## Text provided

Why choose Guernsey as a fund destination?

Guernsey’s reputation as a leading financial centre is well established, with decades of experience in the international finance sector. The island’s robust tax, legal and regulatory framework, combined with its innovative approach to financial services, has made it a preferred location for alternative investment funds that ensures investor protection and stability. With track record and experience in hosting a wide variety of international alternative funds, both Guernsey and Belasko boast decades of experience in the real estate, venture capital and private equity sectors.

Guernsey funds benefit from unrestricted marketing into North America, the Middle East, and the Asia-Pacific region. Within Europe, Guernsey-based funds can access the European Economic Area (EEA) through the National Private Placement Regime (NPPR). With a total net asset value of Guernsey Funds at nearly £286 billion[1], Guernsey has built a solid reputation for private capital fund administration.

The total net asset value of Guernsey funds at the end of the quarter was £295.7 billion, an increase over the quarter of £3.2 billion (+1.1%).  Over the past year, total net asset values have increased by £9.7 billon (+3.4%).

## Stored data
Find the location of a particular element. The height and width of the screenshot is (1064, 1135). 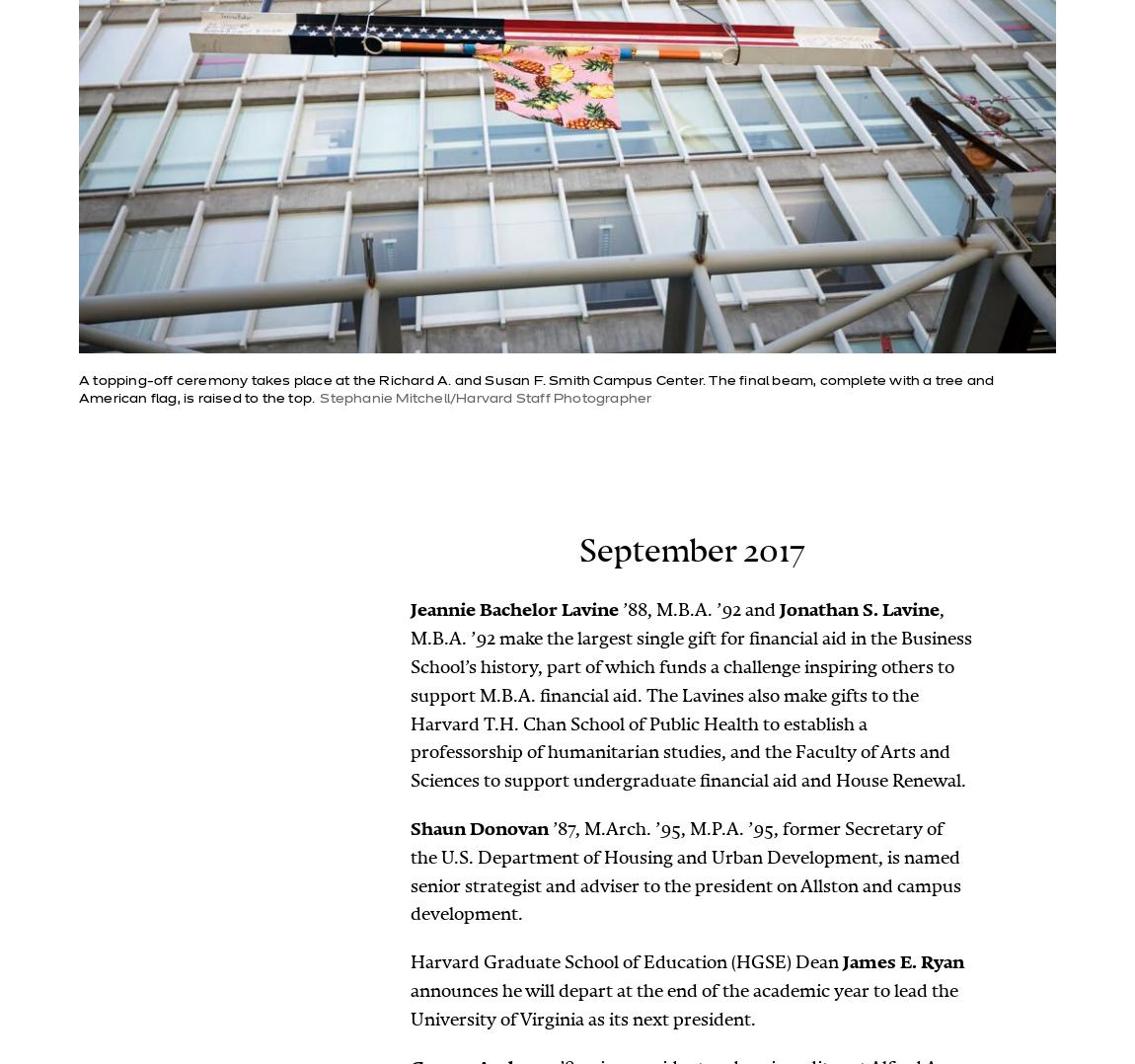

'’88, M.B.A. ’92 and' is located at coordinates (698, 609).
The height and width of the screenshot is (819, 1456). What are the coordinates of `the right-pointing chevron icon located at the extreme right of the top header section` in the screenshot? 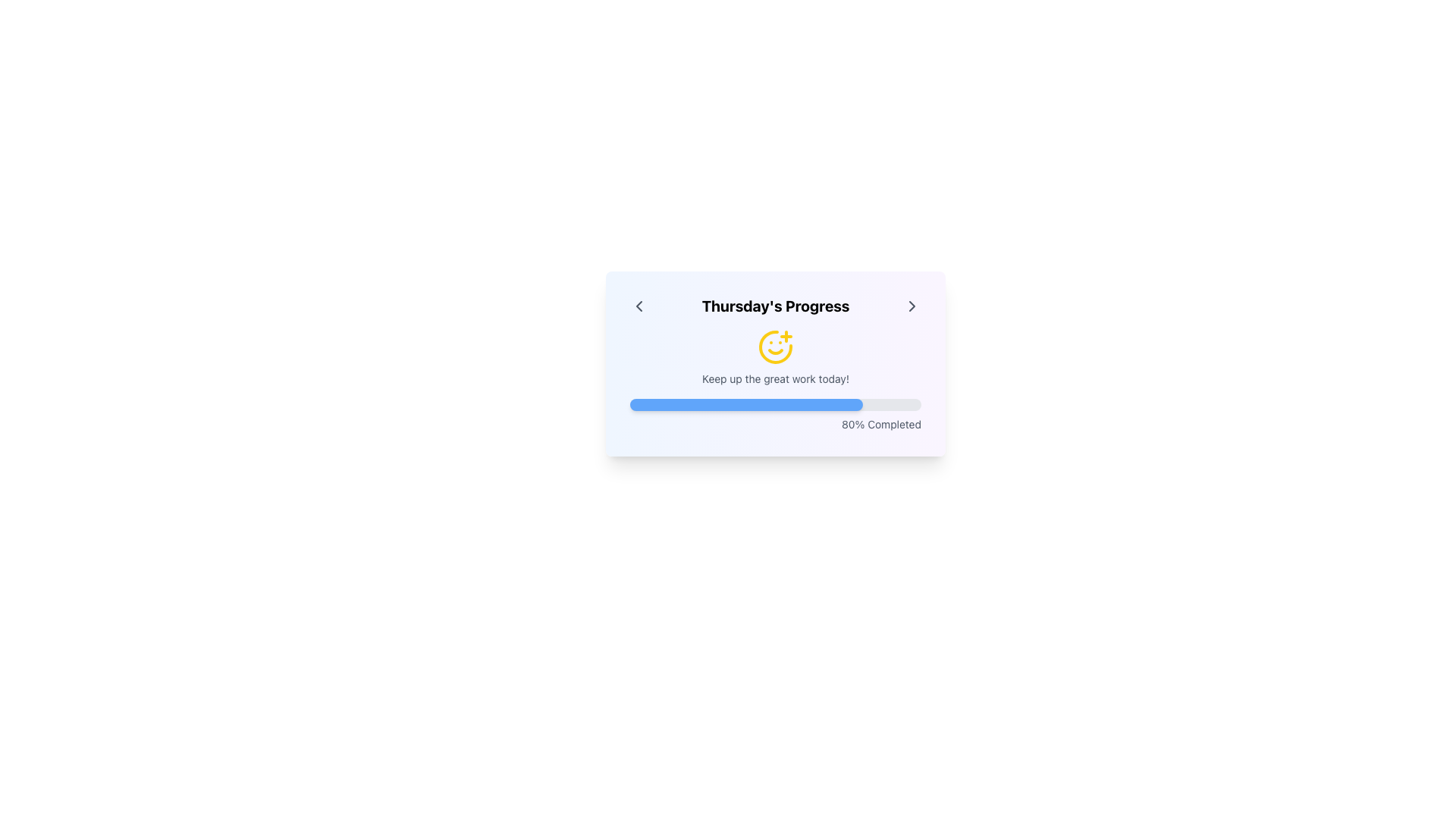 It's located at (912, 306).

## Your goal
In the text on Guernsey as a fund destination, please name the regime through which Guernsey-based funds can reach the European Economic Area. The listing plays no part here.

## Worked solution
The National Private Placement Regime (NPPR).